This lawsuit claims that Tesla Model X SUVs are susceptible to sudden unintended acceleration (SUA), in which the Model X will accelerate at full power even though the driver reports that they did not command the acceleration by pressing on the accelerator pedal, either at all or not to the degree that would call for the application of full power.
Tesla vehicles are only as good as the hardware, engineering, and programming of their onboard computers. As even casual computer users know, even the most sophisticated and successful computer companies in history, such as Microsoft and Apple, regularly release computers and software with bugs, glitches, and unanticipated problems that cause their computers to unexpectedly crash, malfunction, or work differently than intended. These bugs have serious consequences for users of traditional computer products. But for a computer that controls a 5,000-pound machine that can explosively accelerate from a standstill to 60 miles per hour in under 3 seconds, the consequences of a computer glitch can be catastrophic. For that reason, there has to be zero-tolerance for any glitch, bug, or malfunction – a goal no computer company has ever been able to achieve.
One plaintiff in this case, Korean actor and singer Ji Chang Son, is a resident of Orange County, California. On August 5, 2016, Ji Chang Son and his wife purchased a 2016 Model X from the Tesla Gallery in Costa Mesa, California. Ji Chang Son was the driver of the Model X when the vehicle experienced uncommanded full power acceleration while he was pulling into the garage of his home in Orange County on September 10, 2016. This sudden acceleration caused the vehicle to crash through the interior wall of the garage of his home and come to rest in his living room, injuring himself and his son who was a front-seat passenger.

SOURCE INFORMATION
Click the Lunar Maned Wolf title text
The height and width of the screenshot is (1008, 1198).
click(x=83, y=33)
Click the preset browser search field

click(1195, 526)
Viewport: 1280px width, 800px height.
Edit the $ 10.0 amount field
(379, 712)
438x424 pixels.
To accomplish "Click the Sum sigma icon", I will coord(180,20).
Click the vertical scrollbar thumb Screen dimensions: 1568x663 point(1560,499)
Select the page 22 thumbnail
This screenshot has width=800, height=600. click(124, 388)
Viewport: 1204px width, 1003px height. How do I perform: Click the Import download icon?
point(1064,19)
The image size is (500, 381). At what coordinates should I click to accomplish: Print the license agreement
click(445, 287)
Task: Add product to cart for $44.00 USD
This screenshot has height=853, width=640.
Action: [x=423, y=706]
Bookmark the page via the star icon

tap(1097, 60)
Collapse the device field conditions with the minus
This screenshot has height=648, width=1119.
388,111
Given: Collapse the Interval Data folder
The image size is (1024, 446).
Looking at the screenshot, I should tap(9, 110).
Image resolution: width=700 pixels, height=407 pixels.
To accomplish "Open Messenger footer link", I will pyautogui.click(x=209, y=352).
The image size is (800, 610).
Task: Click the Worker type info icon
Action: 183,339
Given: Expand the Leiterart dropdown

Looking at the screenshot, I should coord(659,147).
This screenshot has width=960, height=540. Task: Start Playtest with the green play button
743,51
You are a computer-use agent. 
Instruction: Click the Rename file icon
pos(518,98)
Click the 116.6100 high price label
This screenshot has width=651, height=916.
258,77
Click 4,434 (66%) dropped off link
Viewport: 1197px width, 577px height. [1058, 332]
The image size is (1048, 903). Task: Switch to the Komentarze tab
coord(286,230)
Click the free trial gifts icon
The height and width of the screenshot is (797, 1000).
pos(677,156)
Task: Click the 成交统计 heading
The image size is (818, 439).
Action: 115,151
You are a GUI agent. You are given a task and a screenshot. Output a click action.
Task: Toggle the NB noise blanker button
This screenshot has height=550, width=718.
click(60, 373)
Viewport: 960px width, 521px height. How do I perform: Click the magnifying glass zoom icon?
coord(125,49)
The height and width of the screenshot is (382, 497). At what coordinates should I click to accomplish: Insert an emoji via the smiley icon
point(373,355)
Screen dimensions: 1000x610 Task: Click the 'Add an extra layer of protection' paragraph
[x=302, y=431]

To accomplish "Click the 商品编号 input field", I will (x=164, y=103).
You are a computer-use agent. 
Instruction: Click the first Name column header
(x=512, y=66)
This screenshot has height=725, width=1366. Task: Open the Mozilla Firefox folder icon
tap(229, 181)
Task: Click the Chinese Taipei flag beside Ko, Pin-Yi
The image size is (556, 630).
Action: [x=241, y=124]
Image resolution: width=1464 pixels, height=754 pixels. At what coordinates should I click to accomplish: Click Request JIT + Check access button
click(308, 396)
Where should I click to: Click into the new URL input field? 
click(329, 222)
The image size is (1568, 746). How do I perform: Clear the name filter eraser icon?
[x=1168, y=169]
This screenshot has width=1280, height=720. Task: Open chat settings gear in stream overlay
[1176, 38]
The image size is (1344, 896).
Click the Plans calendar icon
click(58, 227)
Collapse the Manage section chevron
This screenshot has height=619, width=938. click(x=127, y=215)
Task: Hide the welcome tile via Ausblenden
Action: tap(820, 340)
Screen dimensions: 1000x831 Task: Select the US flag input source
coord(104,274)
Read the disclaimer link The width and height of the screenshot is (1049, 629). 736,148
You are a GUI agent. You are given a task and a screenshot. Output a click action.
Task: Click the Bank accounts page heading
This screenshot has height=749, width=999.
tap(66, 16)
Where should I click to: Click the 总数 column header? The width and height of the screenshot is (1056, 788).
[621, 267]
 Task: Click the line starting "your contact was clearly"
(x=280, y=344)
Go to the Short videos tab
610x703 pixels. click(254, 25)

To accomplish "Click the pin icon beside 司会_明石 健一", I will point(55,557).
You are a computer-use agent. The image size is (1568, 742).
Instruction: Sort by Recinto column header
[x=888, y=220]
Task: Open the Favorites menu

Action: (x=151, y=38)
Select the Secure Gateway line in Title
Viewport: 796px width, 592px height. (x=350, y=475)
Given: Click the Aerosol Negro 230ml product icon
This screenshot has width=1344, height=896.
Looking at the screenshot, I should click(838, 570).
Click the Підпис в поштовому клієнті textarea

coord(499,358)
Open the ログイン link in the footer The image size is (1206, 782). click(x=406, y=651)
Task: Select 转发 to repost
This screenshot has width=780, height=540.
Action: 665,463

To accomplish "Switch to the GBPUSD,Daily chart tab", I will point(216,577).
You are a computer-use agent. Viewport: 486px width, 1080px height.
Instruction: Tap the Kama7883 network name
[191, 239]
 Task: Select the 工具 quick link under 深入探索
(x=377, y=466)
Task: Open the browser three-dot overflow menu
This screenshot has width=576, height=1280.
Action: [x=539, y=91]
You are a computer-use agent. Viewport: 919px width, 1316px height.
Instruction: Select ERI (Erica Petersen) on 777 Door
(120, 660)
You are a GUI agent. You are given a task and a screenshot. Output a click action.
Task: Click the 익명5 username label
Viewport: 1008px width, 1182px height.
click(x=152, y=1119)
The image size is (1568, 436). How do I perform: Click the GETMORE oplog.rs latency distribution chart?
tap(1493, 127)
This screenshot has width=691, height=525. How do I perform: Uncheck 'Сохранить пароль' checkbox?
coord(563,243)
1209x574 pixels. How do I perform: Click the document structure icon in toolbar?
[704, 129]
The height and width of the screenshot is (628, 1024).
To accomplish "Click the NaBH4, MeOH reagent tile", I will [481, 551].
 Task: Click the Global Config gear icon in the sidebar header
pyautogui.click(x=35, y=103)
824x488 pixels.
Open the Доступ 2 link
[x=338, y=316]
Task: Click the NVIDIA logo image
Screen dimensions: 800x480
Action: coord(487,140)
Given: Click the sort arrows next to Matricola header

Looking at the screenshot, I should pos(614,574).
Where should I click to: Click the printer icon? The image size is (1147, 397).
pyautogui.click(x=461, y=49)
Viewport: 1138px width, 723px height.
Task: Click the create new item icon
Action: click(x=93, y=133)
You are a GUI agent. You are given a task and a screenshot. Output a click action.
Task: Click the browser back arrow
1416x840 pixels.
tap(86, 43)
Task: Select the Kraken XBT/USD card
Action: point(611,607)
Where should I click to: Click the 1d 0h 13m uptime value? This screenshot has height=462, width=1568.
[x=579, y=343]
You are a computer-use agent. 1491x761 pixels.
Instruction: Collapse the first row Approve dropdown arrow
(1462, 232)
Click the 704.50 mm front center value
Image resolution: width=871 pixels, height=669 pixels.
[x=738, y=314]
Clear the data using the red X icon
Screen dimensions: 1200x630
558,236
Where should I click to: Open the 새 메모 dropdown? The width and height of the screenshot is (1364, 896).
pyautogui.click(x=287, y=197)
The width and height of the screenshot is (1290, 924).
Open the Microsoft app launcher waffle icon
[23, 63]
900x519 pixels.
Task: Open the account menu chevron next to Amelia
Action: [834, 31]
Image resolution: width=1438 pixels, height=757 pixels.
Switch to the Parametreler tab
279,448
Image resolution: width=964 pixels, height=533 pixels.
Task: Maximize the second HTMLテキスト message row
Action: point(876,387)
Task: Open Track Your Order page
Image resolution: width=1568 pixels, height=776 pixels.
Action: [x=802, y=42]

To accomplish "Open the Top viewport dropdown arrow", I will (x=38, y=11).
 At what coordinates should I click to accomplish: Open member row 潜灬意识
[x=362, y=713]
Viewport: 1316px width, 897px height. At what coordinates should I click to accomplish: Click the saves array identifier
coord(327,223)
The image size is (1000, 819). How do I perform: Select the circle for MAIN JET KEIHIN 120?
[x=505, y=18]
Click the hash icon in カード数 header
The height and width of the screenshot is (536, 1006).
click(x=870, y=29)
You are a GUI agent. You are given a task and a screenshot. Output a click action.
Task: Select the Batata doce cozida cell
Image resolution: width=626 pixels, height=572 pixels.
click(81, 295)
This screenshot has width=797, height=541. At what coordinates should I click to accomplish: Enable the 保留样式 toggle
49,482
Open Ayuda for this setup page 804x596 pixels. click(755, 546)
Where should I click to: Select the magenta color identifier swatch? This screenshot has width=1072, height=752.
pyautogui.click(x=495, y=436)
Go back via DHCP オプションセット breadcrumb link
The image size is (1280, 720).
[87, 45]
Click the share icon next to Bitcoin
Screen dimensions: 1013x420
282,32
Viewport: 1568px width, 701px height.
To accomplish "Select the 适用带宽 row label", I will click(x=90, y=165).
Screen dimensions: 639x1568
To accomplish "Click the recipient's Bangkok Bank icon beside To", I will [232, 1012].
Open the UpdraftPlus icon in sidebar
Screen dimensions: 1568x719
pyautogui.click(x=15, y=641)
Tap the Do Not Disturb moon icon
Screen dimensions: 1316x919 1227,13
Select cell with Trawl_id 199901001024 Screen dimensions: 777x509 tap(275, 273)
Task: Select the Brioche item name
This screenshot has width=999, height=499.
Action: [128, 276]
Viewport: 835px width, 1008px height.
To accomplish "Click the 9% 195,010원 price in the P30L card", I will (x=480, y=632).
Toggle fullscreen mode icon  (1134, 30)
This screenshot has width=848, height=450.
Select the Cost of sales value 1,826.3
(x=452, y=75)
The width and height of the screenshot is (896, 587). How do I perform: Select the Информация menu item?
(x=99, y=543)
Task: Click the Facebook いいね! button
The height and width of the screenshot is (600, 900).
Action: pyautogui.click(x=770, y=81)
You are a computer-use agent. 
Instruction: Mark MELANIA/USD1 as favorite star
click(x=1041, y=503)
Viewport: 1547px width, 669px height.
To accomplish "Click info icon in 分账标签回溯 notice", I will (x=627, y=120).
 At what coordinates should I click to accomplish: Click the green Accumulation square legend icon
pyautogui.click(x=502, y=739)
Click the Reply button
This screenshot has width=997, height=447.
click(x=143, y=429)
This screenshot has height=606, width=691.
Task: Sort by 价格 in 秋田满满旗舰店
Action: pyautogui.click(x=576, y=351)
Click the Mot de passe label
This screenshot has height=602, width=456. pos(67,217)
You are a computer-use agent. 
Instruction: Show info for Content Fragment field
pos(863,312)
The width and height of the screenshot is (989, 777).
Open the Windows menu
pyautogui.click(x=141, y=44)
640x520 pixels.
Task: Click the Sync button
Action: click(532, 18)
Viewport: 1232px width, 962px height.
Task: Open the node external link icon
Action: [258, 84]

PROBLEMS TO SOLVE
a) In the Tesla Model X lawsuit text, where did the vehicle end up after it crashed through the interior wall of the garage?
b) Carry on the Tesla Model X lawsuit text, starting after its last sentence.

ANSWERS TO THIS EXERCISE
a) In Ji Chang Son's living room.

b)
In the first full year of production since the Model X was first introduced, Tesla has received, or is otherwise aware of, ten nearly identical instances in which drivers of the Model X experienced full power acceleration while either in the act of parking the Model X or while driving the Model X at slow speed, eight of which resulted in a crash of the vehicle. In addition, there are at least two additional SUA events, including Plaintiffs’ and another experienced by a driver of a Model X that did not result in an accident. That other SUA event, which mirrored the SUA incident experienced by Plaintiff – that did not result in a collision – was reported to Tesla, but Tesla took no action. Based on that fact, there are likely other Model X SUA events that Tesla is aware of but not recorded in the NHTSA database. According to a study by NASA of unintended acceleration reports to the National Highway Traffic Administration from 2000 to 2010, there rate of SUA incidents was 1 per 100,000 vehicles per year when looking at all vehicles on the market. By comparison, the Tesla Model X has a staggeringly high rate of SUA incidents of 62 per 100,000 vehicles per year.
Despite its knowledge of the problem, Tesla has failed to properly disclose, explain, fix, or program safeguards to correct the underlying problem of unintended acceleration. This leaves over sixteen thousand Model X owners with vehicles that could potentially accelerate out of control.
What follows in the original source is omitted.